Dealing with Followup Questions in Alexa

How can we deal with common expectations of conversation, like followup questions?  See the reference to the upcoming paper.  The blog linked to often has interesting, but technical results.  Still, often useful to scan, since these are aimed at skill and architecture developers, to understand the difficulty involved.  Also, how much context is meant to be in memory for followup?

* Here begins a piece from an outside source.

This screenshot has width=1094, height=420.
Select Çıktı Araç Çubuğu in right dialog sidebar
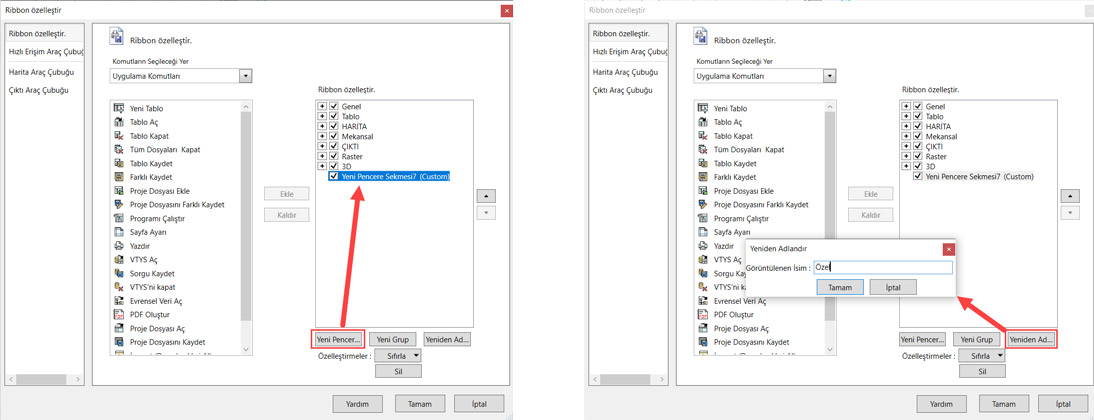point(625,90)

Amazon researchers share how AI helps Alexa answer follow-up questions   By  Kyle Wiggers  in VentureBeat

Humans have an easy time with context carryover — the ability to track references through rounds of conversation (like inferring the meaning of “there” in a follow-up to “How is the weather in San Francisco?”) — but it’s beyond the conversational repertoire of most smart speakers and virtual assistants. That’s nothing a little artificial intelligence (AI) can’t fix, though, and in a blog post today researchers at Amazon wrote about the progress they’ve made with Alexa.

During a typical chat with Alexa, users invoke multiple apps — skills, in Amazon’s parlance — in successive questions. Currently, Alexa analyzes the content of each query according to its domain (type of skill), intent (function of the skill), and slot (a variable the skill acts upon). But skills often repurpose slots like “town” and “city,” which poses an obvious problem — if a user asks for directions and follows up with a question about a restaurant’s location, how’s Alexa to know which thread to reference in its answer?

Gupta and colleagues describe a solution in the paper “Contextual Slot Carryover for Disparate Schemas,” a neural network that automatically learns to map one skill’s slots to another’s. The findings will be presented at the upcoming Interspeech conference in Hyderabad, India in September. .... "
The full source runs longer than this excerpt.